◆ Records provided:
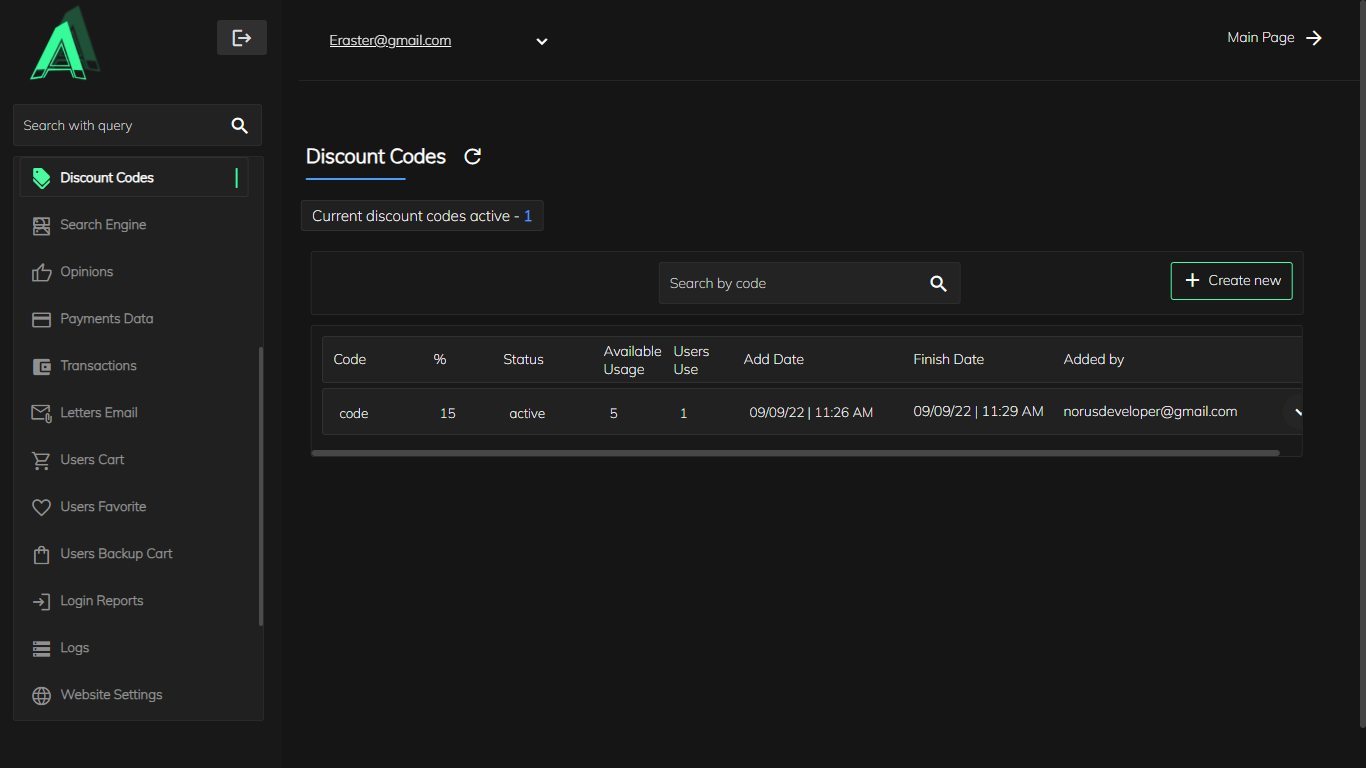
Task: Click the refresh icon beside Discount Codes
Action: click(473, 156)

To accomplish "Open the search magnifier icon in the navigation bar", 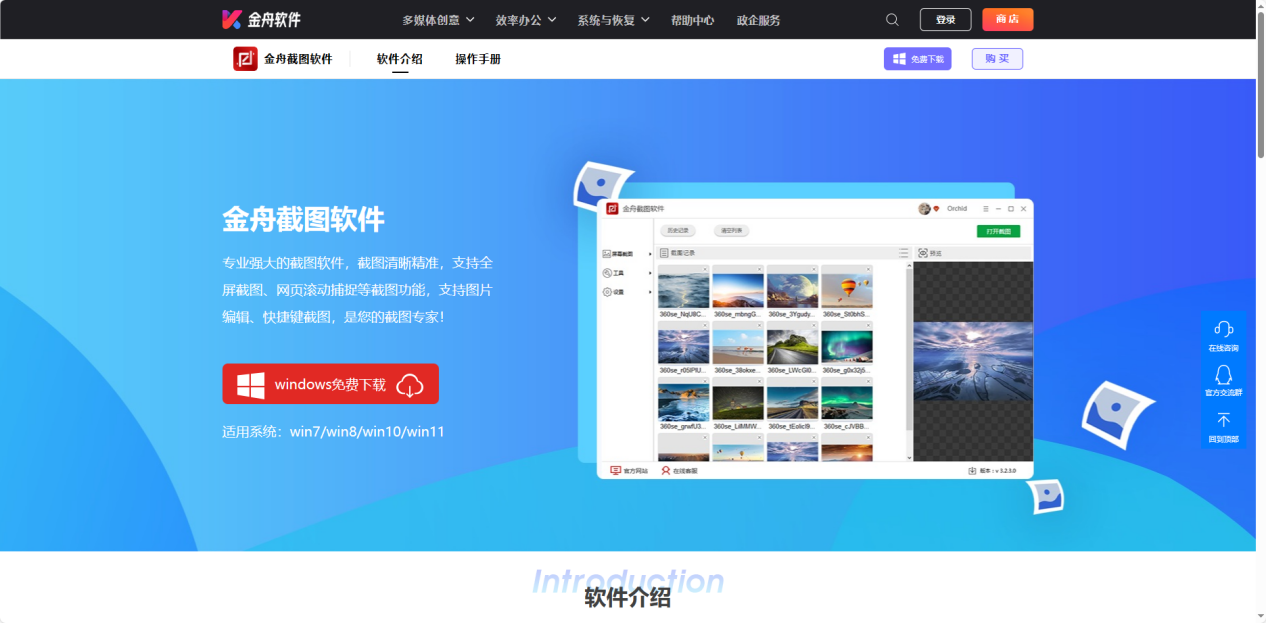I will click(x=891, y=19).
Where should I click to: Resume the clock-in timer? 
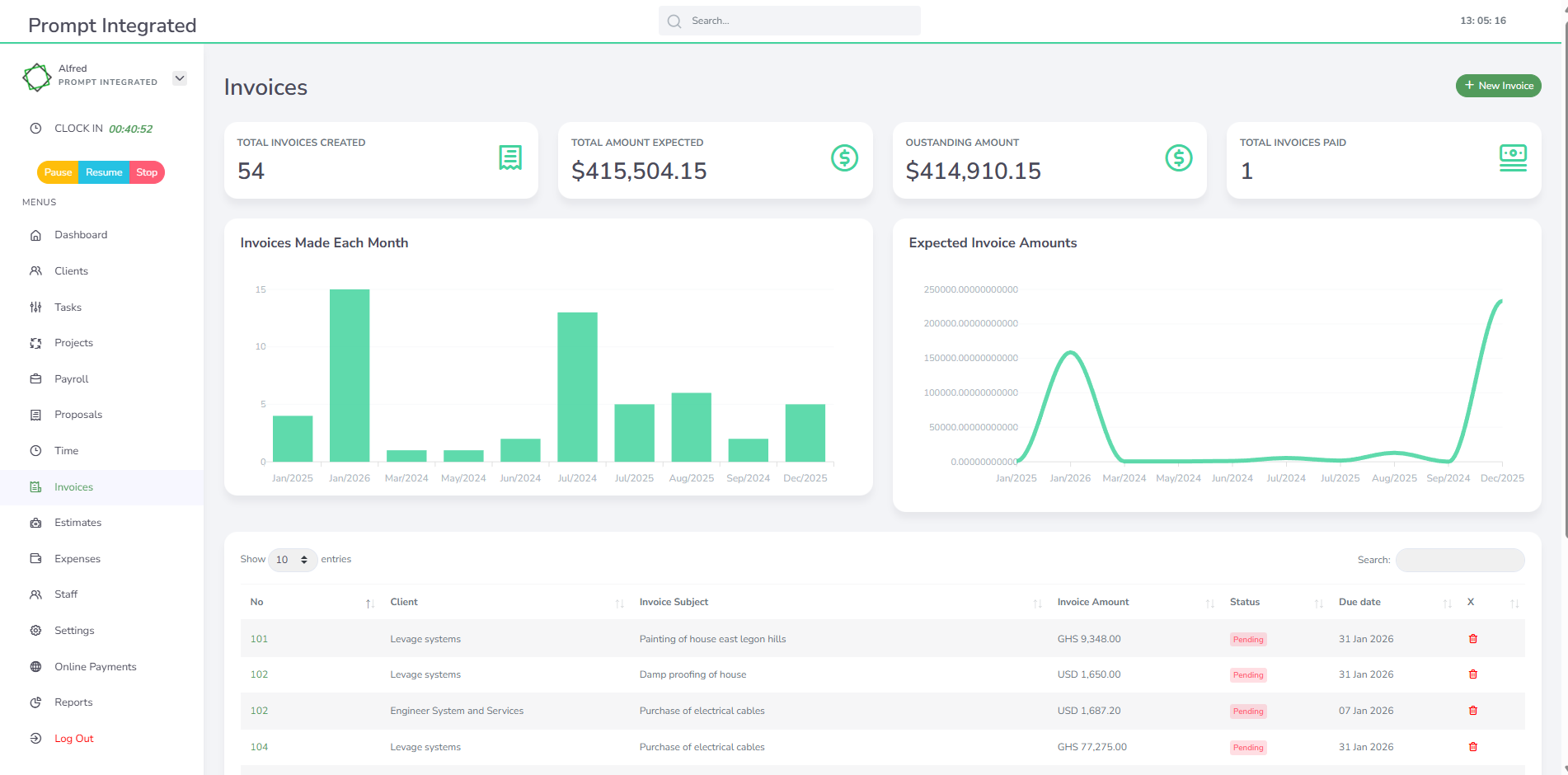(104, 172)
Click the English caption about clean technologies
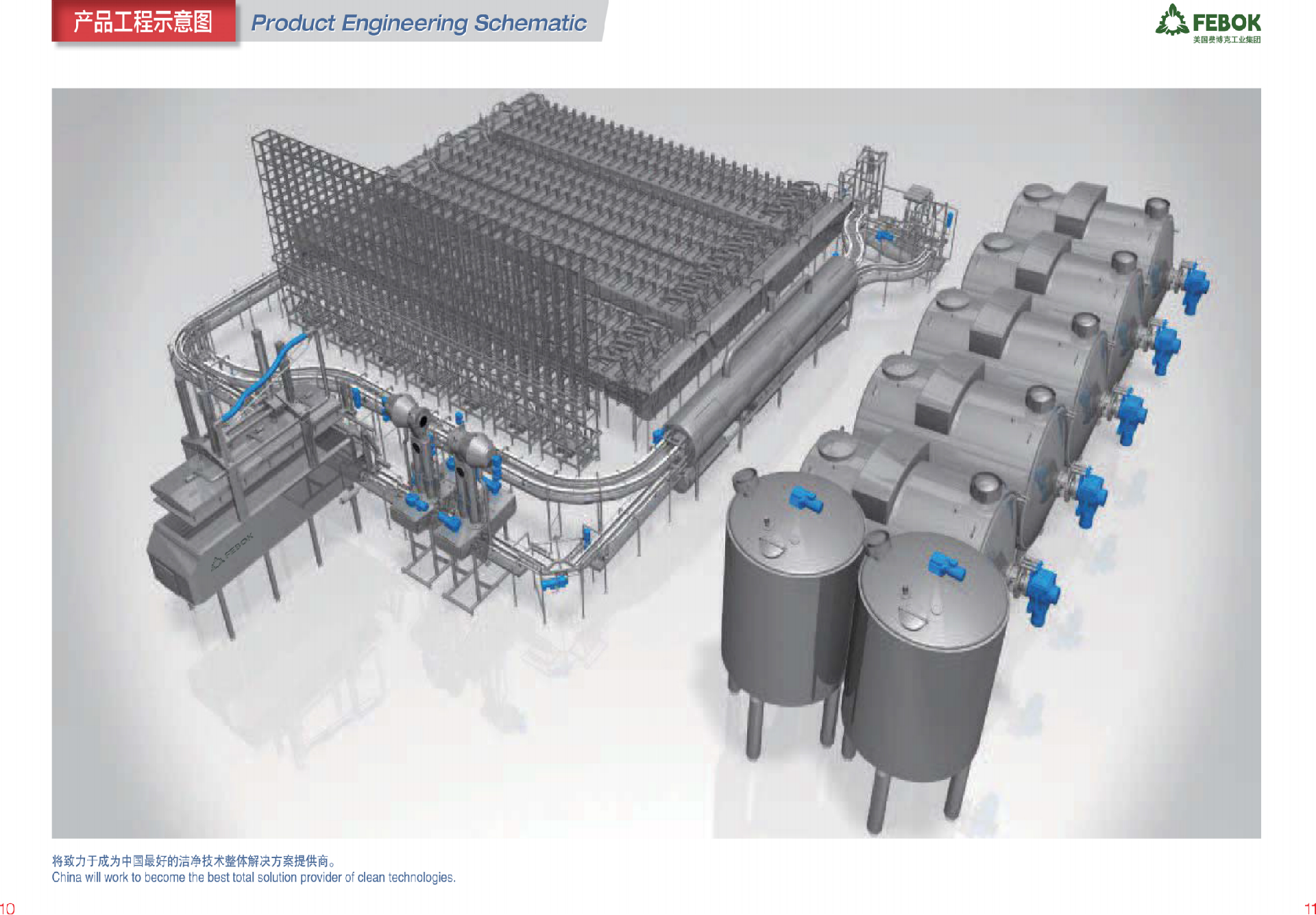1316x915 pixels. tap(254, 877)
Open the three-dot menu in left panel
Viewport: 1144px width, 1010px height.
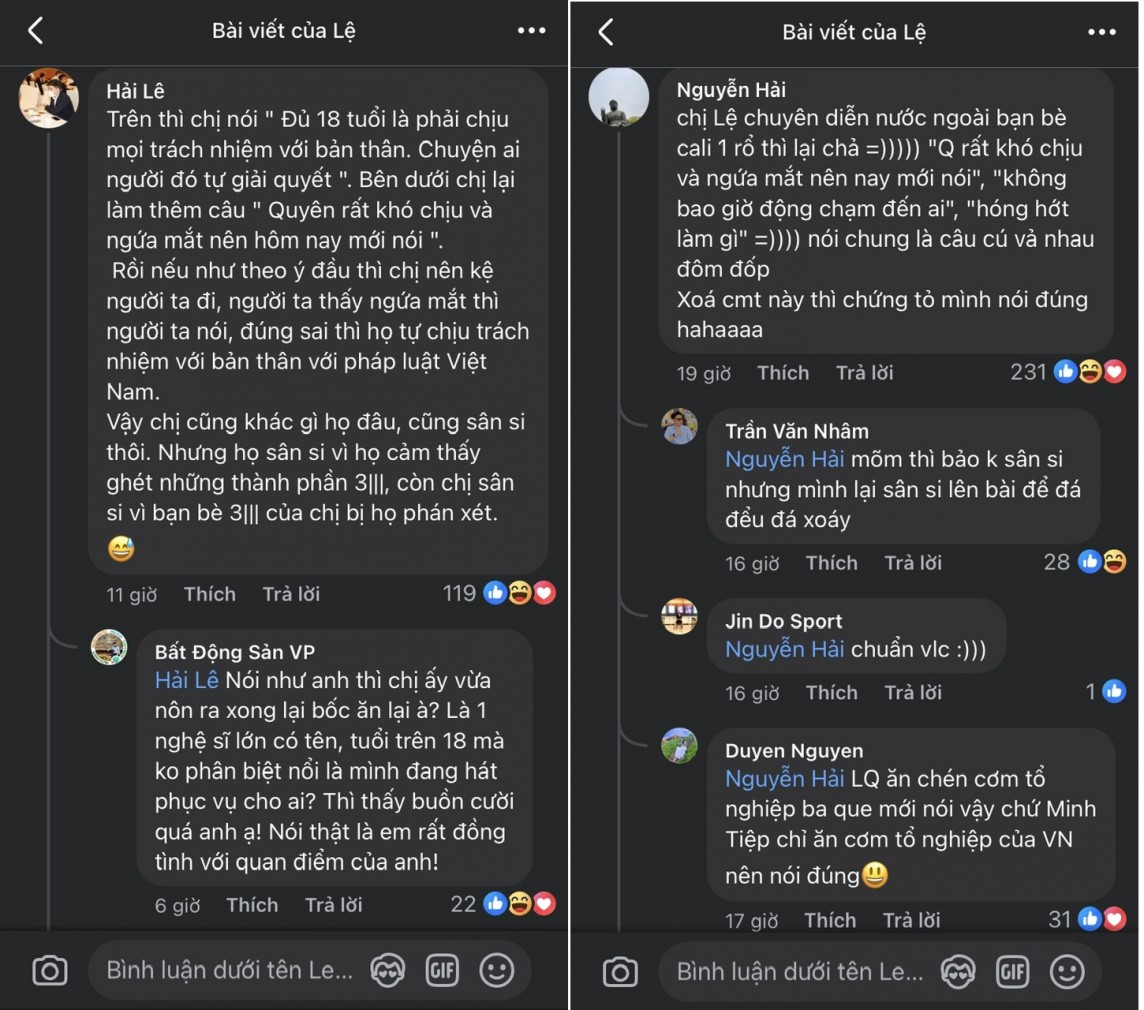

◆ Task objective:
Reproduce verbatim the records from the line containing "Where should I" through the end of the records, omitting the pictures.

◆ Response to the task:
Where should I click to: Resume the clock-in timer? 
(104, 172)
Click the English caption about clean technologies
1316x915 pixels. tap(254, 877)
Open the three-dot menu in left panel
Viewport: 1144px width, 1010px height.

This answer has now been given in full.